Convert the records below into a JSON list of strings with one string per line. Skip blank lines and leave the pictures out.

━━━

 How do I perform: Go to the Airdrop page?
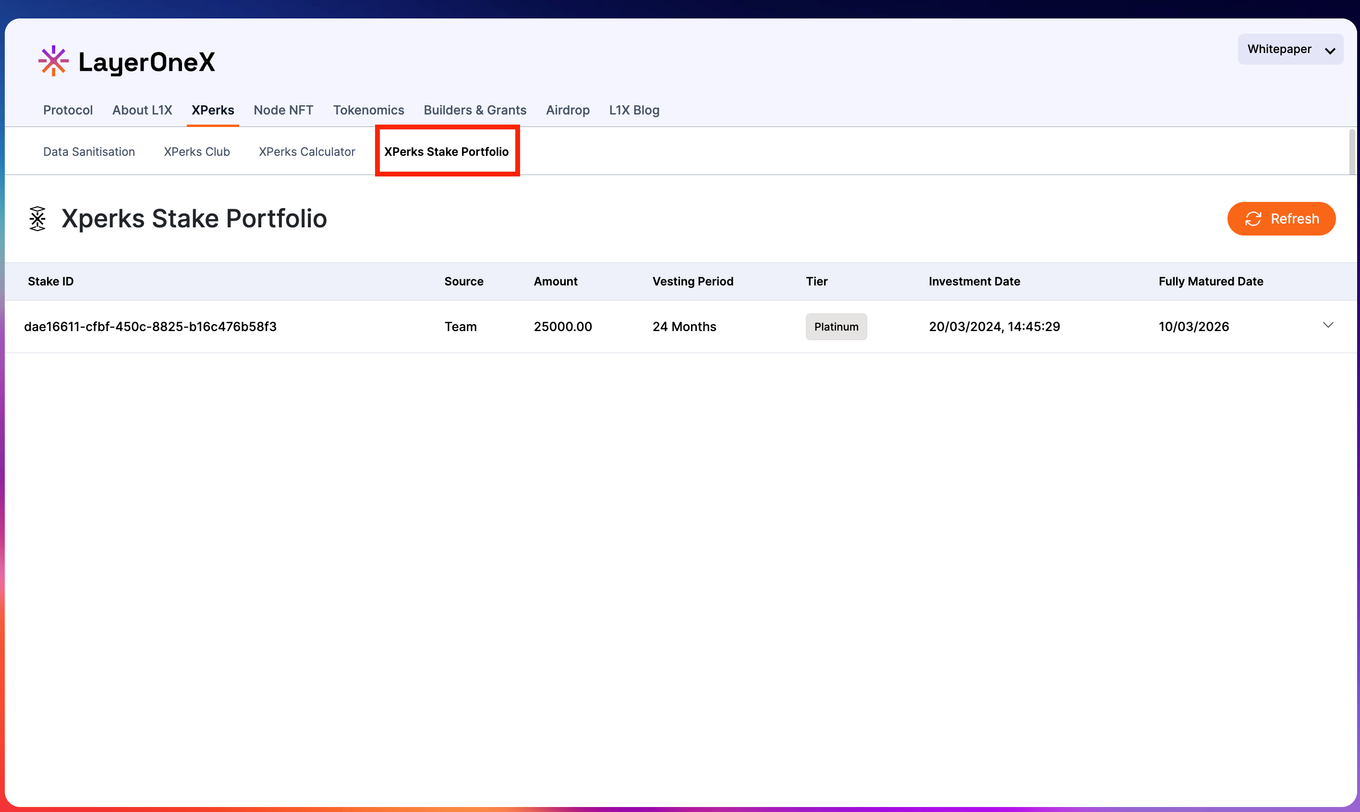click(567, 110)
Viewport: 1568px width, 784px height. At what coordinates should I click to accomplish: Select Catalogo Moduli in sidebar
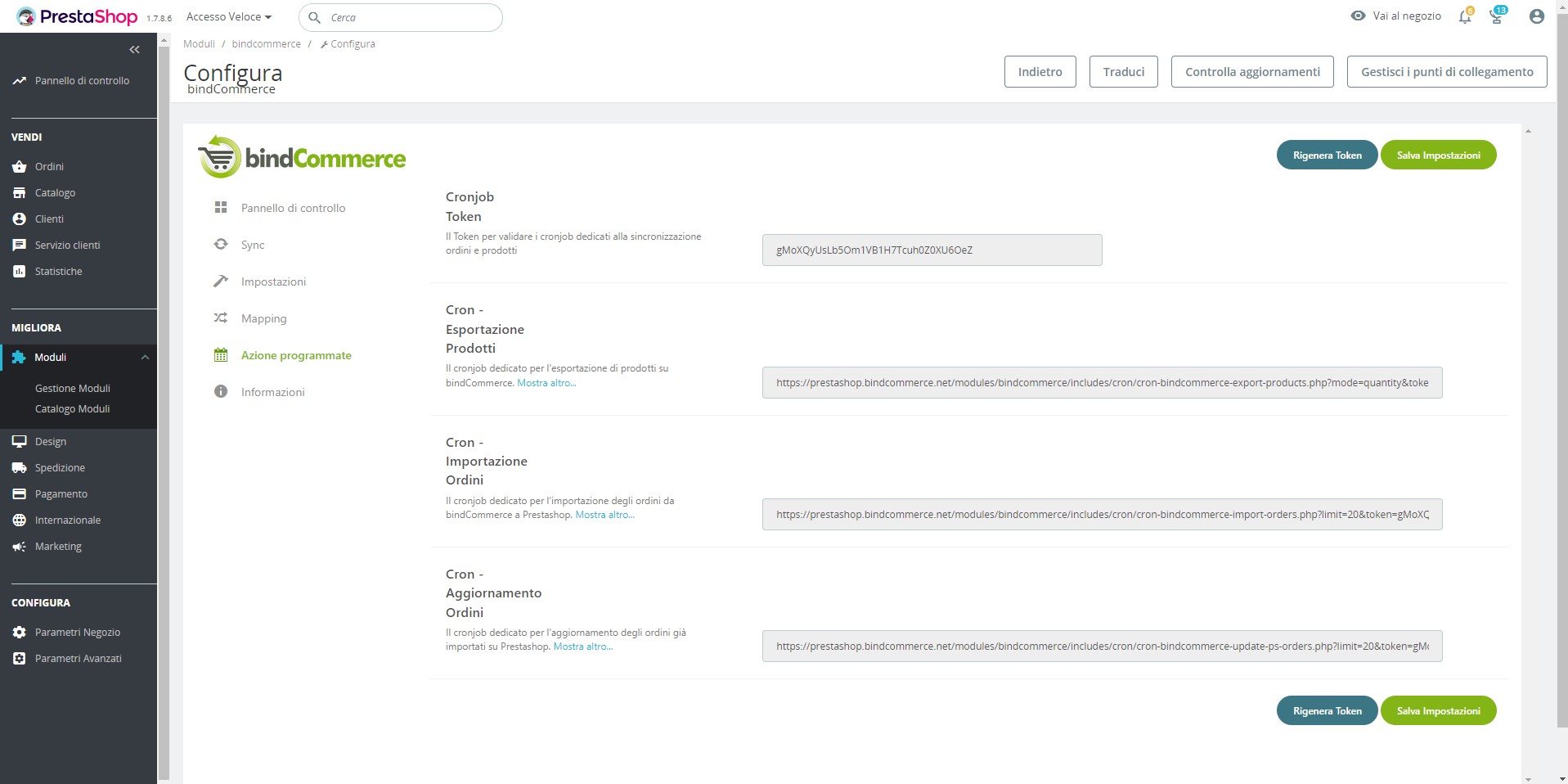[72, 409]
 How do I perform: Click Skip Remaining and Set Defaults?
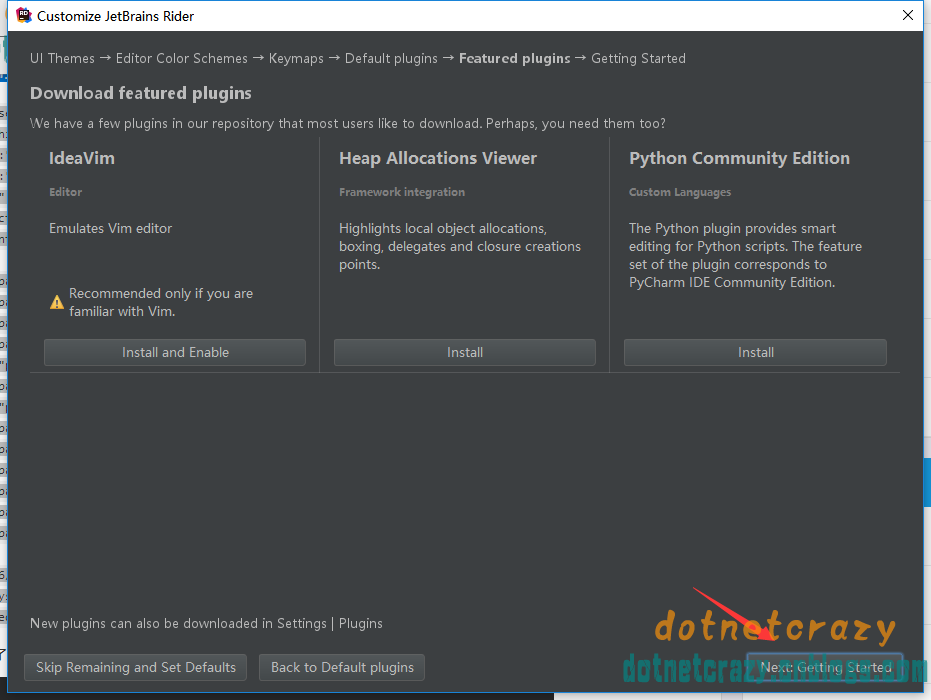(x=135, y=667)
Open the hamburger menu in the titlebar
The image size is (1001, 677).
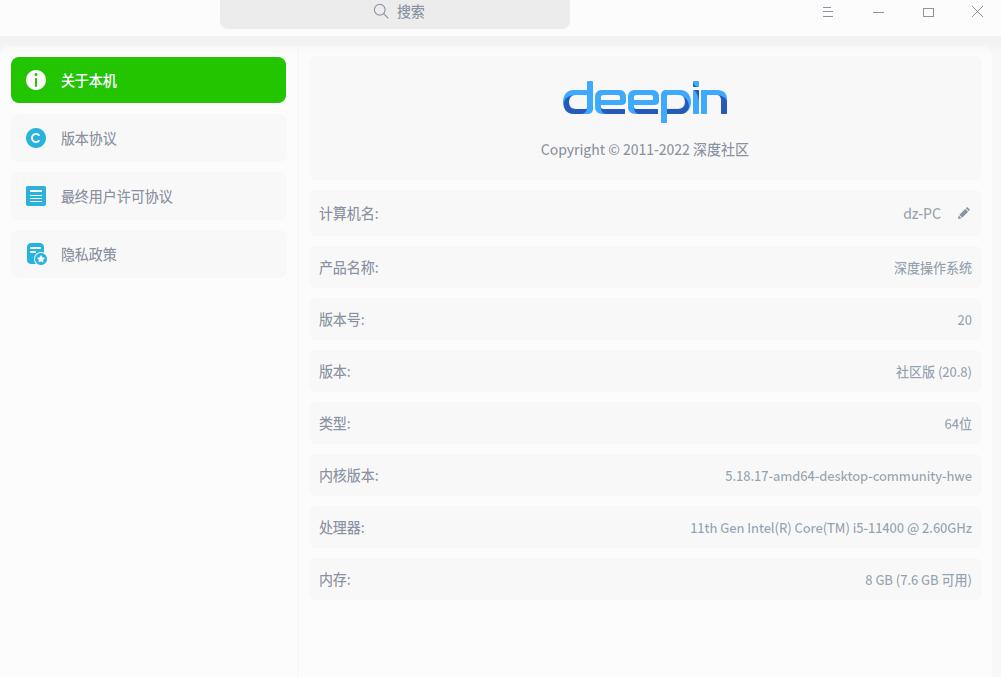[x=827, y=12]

━━━

_Answer to this problem_
[
  " How do I perform: Go to the Airdrop page?",
  "click(567, 110)",
  "Viewport: 1568px width, 784px height. At what coordinates should I click to accomplish: Select Catalogo Moduli in sidebar",
  "[72, 409]",
  " How do I perform: Click Skip Remaining and Set Defaults?",
  "(x=135, y=667)",
  "Open the hamburger menu in the titlebar",
  "The image size is (1001, 677).",
  "[x=827, y=12]"
]